Dazu gehören festes, rutschfestes Schuhwerk und ein sicherer Stand an Bord – besonders beim Ein- und Aussteigen und wenn die See unruhig ist.
Tipp: eine warme Mütze und Handschuhe gehören auch im Sommer in den Rucksack, auf dem Wasser ist es kälter als man denkt.
Für Fotograf:innen ist außerdem entscheidend: Wind- und Regenschutz fürs Equipment (Spray/Salz!), möglichst wenig Objektivwechsel und nach der Tour Kamera/Objektiv kurz abwischen.
Tipp: Wenn du zu Seekrankheit neigst, lieber frühzeitig vorsorgen.
Die frühen Isländer waren Seefahrer und stellten Wale in Erzählungen oft als gefährliche Meerwesen dar. Eine bekannte Geschichte erzählt von einem Zauberer, der versuchte, Island zu erobern, indem er die Gestalt eines Wals annahm – und an allen vier Küsten von Schutzgeistern abgewehrt wurde.
Obwohl Wale auf See gefürchtet waren, galten gestrandete Tiere als echter Glücksfall: Das Fleisch eines einzigen Tieres konnte mehrere Gemeinden ernähren, und Walöl wurde für Kerzen und Laternen genutzt – ein wichtiger Faktor, um durch den dunklen Winter zu kommen. (Im isländischen Sprachgebrauch ist „Glücksfall“ sinngemäß eng mit dem Motiv eines gestrandeten Wals verbunden.)

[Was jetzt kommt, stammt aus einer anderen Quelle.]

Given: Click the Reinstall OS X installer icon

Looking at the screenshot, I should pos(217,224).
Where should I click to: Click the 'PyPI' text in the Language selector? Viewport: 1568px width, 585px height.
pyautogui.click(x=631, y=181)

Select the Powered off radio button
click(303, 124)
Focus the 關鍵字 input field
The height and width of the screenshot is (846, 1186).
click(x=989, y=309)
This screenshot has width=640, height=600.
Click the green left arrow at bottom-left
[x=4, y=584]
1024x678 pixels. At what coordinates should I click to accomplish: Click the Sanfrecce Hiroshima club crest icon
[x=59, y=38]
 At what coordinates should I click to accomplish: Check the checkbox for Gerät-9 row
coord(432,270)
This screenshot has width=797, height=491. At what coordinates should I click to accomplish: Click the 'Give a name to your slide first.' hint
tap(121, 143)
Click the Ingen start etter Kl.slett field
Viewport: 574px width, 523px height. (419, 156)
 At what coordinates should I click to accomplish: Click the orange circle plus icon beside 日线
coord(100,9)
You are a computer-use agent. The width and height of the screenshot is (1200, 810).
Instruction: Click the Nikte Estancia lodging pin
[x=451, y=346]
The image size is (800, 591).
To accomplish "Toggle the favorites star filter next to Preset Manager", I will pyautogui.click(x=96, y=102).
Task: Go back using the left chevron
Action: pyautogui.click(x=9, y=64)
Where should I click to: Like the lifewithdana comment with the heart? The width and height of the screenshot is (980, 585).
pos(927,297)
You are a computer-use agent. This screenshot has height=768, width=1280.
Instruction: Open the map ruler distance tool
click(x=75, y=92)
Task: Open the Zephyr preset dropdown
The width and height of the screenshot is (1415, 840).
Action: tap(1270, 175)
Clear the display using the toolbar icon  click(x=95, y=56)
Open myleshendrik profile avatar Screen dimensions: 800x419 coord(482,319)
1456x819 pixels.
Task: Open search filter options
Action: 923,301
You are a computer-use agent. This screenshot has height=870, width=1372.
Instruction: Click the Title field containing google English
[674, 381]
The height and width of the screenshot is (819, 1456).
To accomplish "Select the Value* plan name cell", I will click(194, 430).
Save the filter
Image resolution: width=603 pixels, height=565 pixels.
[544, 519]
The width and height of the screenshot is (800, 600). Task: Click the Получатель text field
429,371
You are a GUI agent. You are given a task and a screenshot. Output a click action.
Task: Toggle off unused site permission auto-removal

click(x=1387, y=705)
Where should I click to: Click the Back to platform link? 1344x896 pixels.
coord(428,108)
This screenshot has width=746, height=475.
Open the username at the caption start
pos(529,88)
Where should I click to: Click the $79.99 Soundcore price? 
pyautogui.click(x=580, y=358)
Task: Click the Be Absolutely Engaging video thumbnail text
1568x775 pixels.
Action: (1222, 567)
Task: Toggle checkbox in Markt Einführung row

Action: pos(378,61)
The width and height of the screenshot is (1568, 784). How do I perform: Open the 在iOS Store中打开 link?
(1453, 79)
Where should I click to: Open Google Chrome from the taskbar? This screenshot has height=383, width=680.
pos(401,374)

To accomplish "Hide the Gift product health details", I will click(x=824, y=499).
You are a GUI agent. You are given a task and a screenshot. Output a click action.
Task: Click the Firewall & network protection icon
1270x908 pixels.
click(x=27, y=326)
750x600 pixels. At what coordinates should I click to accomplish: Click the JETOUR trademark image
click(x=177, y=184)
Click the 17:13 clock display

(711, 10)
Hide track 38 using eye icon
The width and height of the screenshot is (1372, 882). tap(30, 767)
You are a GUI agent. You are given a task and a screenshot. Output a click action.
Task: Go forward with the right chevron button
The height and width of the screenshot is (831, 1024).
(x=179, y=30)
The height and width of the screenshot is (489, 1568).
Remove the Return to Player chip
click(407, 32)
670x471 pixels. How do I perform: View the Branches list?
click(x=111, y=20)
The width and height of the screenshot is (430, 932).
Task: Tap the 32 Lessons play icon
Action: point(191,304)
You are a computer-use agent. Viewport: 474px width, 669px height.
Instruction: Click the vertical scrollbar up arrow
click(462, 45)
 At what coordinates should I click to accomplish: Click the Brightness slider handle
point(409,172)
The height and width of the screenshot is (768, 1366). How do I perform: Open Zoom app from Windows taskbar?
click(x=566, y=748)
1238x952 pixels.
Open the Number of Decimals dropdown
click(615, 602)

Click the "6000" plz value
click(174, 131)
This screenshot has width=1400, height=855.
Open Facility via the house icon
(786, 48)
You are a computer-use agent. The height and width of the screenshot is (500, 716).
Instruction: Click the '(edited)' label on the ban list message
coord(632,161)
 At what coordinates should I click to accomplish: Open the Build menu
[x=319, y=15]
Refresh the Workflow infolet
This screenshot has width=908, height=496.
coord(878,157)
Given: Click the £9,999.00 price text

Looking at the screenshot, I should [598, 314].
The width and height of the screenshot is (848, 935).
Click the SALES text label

Island begann Ende des 19. Jahrhunderts mit kommerziellem Walfang – später als viele andere Nationen.
Er wurde mehrfach verboten und wieder eingeführt, abhängig von Beständen, internationalem Druck und lokalen Ansichten.
Bis heute gibt es im Land eine fortlaufende Debatte, ob Walfang künftig weitergeführt werden soll.
Die Entwicklung zeigt klar: Whale Watching spielt eine immer größere Rolle.
Touren starten von Häfen im ganzen Land – oft mit sehr hohen Erfolgsraten und einer vielfältigen Auswahl an Arten, die man mit etwas Glück beobachten kann.